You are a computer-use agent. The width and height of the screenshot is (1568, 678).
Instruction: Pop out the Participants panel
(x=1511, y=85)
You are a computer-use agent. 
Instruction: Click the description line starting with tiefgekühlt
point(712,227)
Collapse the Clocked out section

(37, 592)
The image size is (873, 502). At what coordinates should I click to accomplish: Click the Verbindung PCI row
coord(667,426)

* * *

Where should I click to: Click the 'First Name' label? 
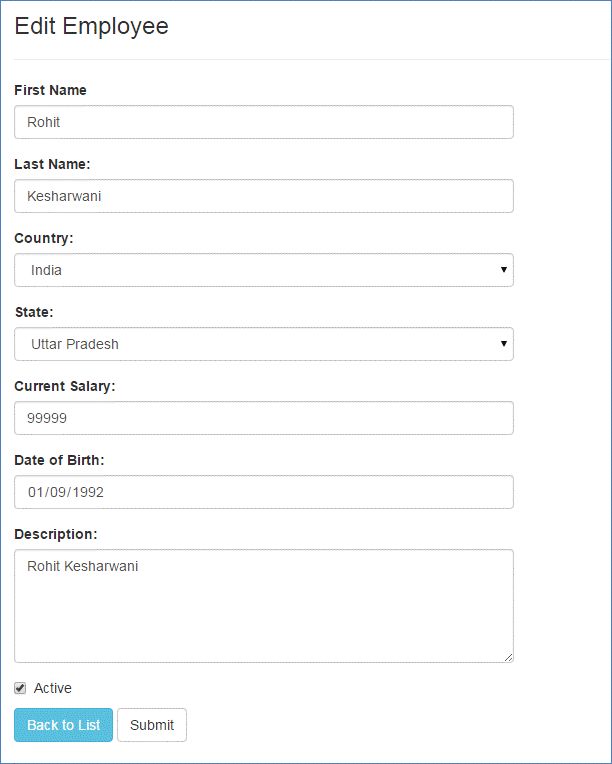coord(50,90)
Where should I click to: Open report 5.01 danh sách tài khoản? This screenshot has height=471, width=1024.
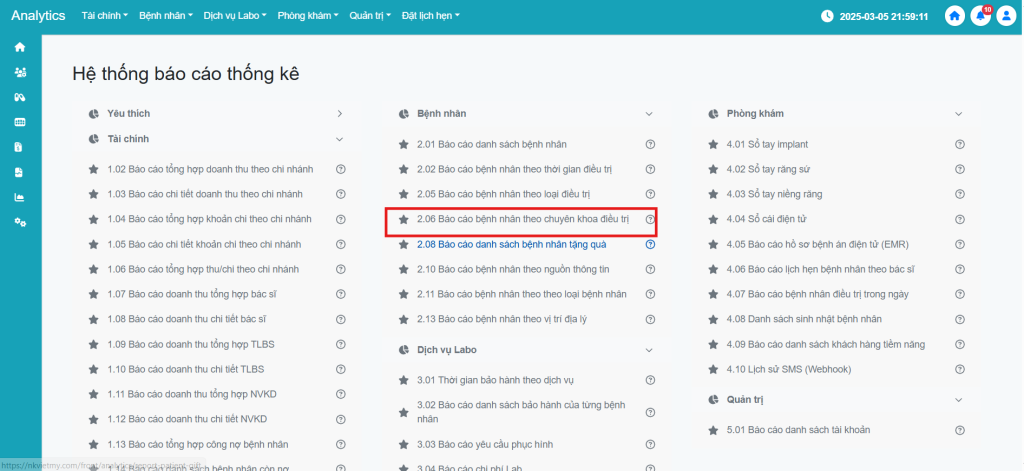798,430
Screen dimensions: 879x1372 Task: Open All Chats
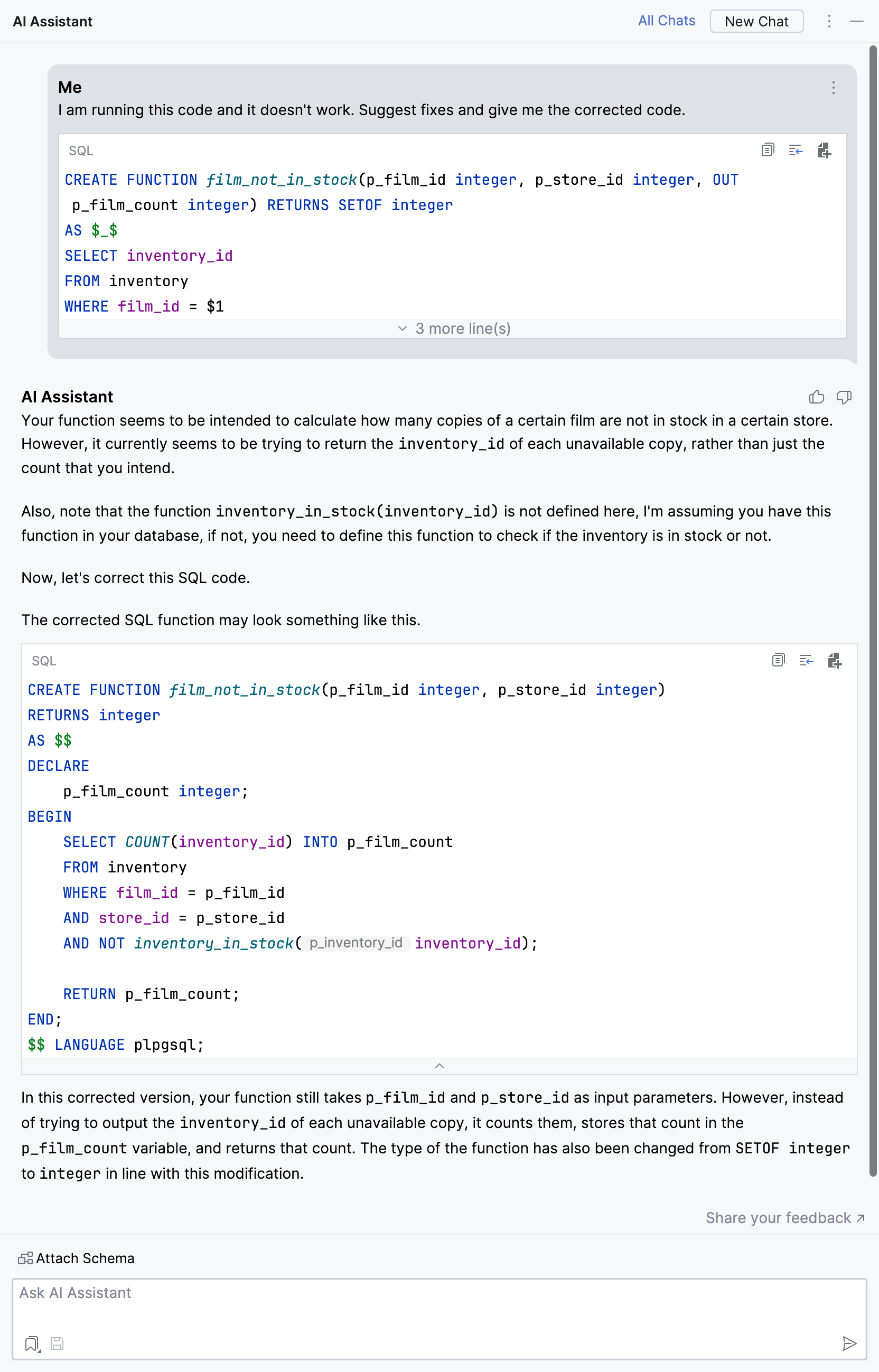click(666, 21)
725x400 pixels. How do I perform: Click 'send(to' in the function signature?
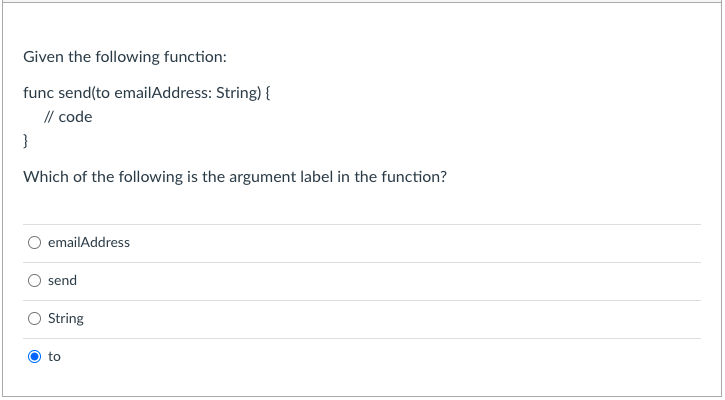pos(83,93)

• WRITTEN INSTRUCTION
Reproduce the listing exactly, starting with the line that contains "You are a computer-use agent. The" and continuing through the line that contains "coord(667,426)", with both of those lines included.

• FULL RESPONSE
You are a computer-use agent. The width and height of the screenshot is (1568, 678).
Instruction: Pop out the Participants panel
(x=1511, y=85)
You are a computer-use agent. 
Instruction: Click the description line starting with tiefgekühlt
point(712,227)
Collapse the Clocked out section

(37, 592)
The image size is (873, 502). At what coordinates should I click to accomplish: Click the Verbindung PCI row
coord(667,426)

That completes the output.